Frommer acredita que em si o PowerPoint não é bom e nem mal. Ele está interessado no que chama de “contaminação do discurso” pelo programa.

Mas por que esse programa contaminou de tal maneira escola, universidades, corporações e, agora, o Judiciário? – podemos imaginar em um futuro próximo advogados apresentando argumentos em slides ao invés de peças processuais.


Pré-formatação da realidade


O PowerPoint foi criado em 1987 por Robert Gaskins como um programa para ajudar a imprimir slides em transparências de retroprojetor. Logo, Bill Gates mostrou suas garras e comprou o programa. Em 29 anos de existência, o próprio Gaskins tem queixa em relação ao destino do PowerPoint – “muita gente deixa de gerar documentos completos para resumi-los em slides”.

O certo é que o PowerPoint invadiu a estrutura mental, de decisão e compreensão da realidade. A princípio, qualquer coisa pode ser bullet-izabel. É a pré-formatação da realidade, uma verdadeira estrutura de decomposição do real. E o que é pior: através de templates sempre disponíveis, pagos ou gratuitos baixados diretamente da Internet.

Na origem, o PowerPoint é útil para ilustrar ou chamar a atenção do público a determinados tópicos. Mas jamais um slide pode sintetizar um raciocínio medianamente abstrato.

Sedução pelo PowerPoint


Porém o programa se torna sedutor porque, num piscar de olhos, pode atender a quatro funções ideológicas: ilusão, simplificação, dissuasão e anestésico.

(a) Ilusão: no meio acadêmico é conhecida essa varinha de condão. Com um bom conjunto de slides pode-se falar sobre qualquer coisa. Mesmo que o professor não tenha “aderência” (ótimo eufemismo da gestão acadêmica) à disciplina, pegue o conteúdo de um livro qualquer da bibliografia básica e converta em tópicos. Se tiver sorte, pode encontrar aulas prontas em sites como slideshare... No momento da ação, basta ler os slides apenas conjugando os verbos que estão no infinitivo para dar alguma impressão de espontaneidade.


(b) Simplificação: setas, linhas e palavras realçadas por balões que mais parecem aqueles “booms!” da série Batman mascaram a inexistência de abstrações, conexões e linhas de raciocínios.
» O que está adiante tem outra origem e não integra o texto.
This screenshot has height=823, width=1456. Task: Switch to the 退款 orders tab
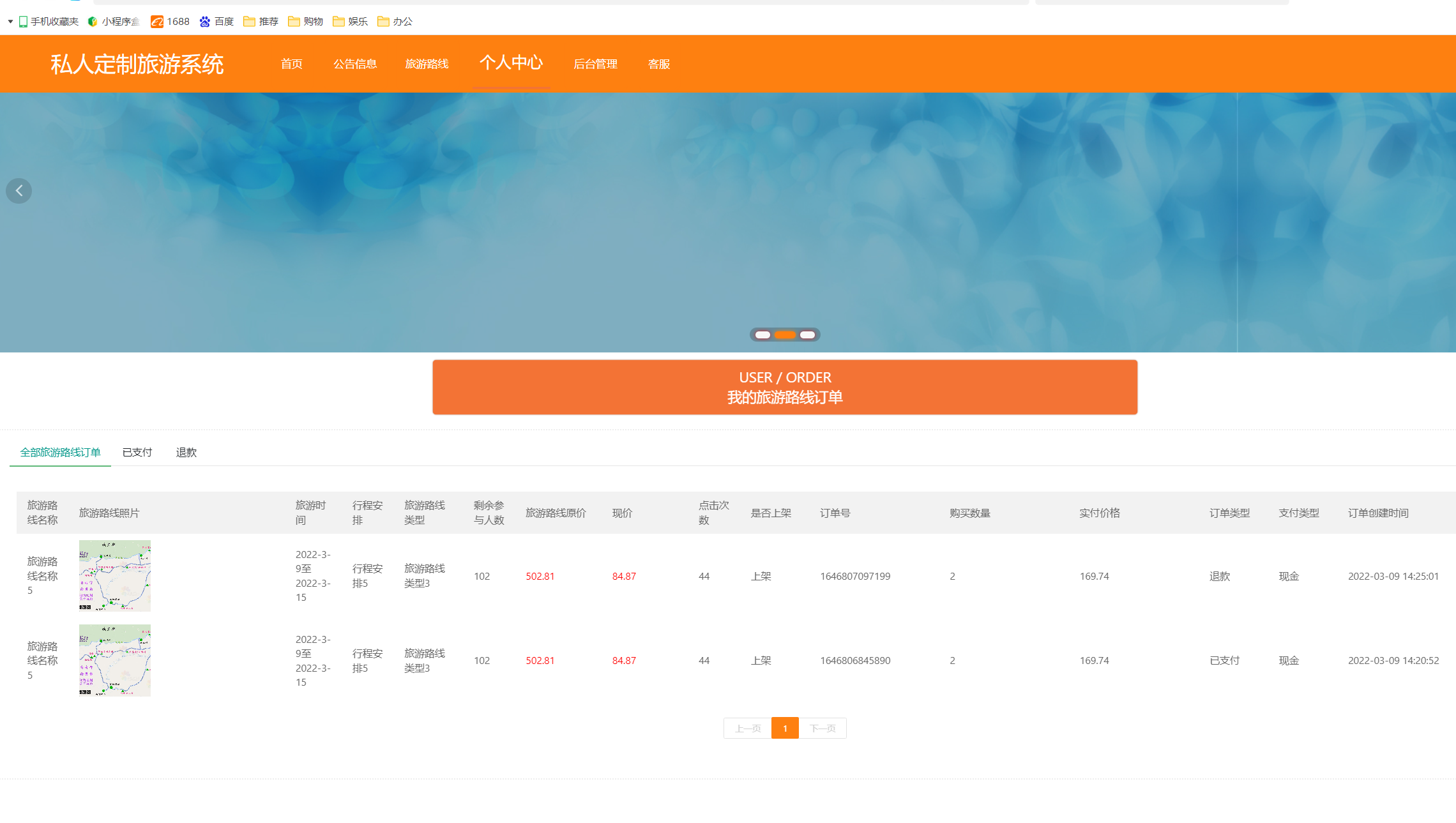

O PowerPoint tende a confundir efeito de conhecimento com o próprio conhecimento. Nos cursos escolares ou universitários,  o fenômeno do “apostilamento” (substituição dos livros por apostilas descartáveis) tende a piorar: a transformação dos conteúdos em slides bullets-izabels.

(c) Distração: pode ser uma boa e inofensiva ferramenta para os tímidos quebrarem o gelo ou troca de marcha em um discurso. Mas, por outro lado, pode se converter em ferramenta ideológica poderosa: desviar atenção da falta de conteúdo do emissor para os itens e imagens dos slides. E se ainda tiverem efeitos de animação, tanto melhor. Ou ainda, como aponta Franck Frommer, o conferencista passa a não se sentir responsável pelo que diz. O orador simplesmente repete o que está no slide que passa a se tornar mais do que uma muleta – o efeito de conhecimento vira a “prova” de uma “convicção”.

(d) Anestésico: Numa apresentação em uma sala escura, tudo o que devemos fazer é olhar os slides sem nos preocuparmos com a profundidade da argumentação. Os bullets itens simplificam o pensamento, mastigam informações. Resultado: anula-se o intercâmbio, não há interação. Os slides, em si, parecem a prova do conhecimento ou mesmo de uma peça processual, como nos quis mostrar o bravo procurador Dellagnol.

Um dos clichês da criatividade é “pensar fora da casinha”. Tão valorizado pelo atual ideário meritocrático (“fazer a diferença” etc.) é paradoxal que, ao mesmo tempo, o mundo fale para pessoas enredadas numa imensa tigela de espaguete mental de setas, balões, linhas e bullets de uma linguagem que foi além da orwelliana. Agora é powerpointiana.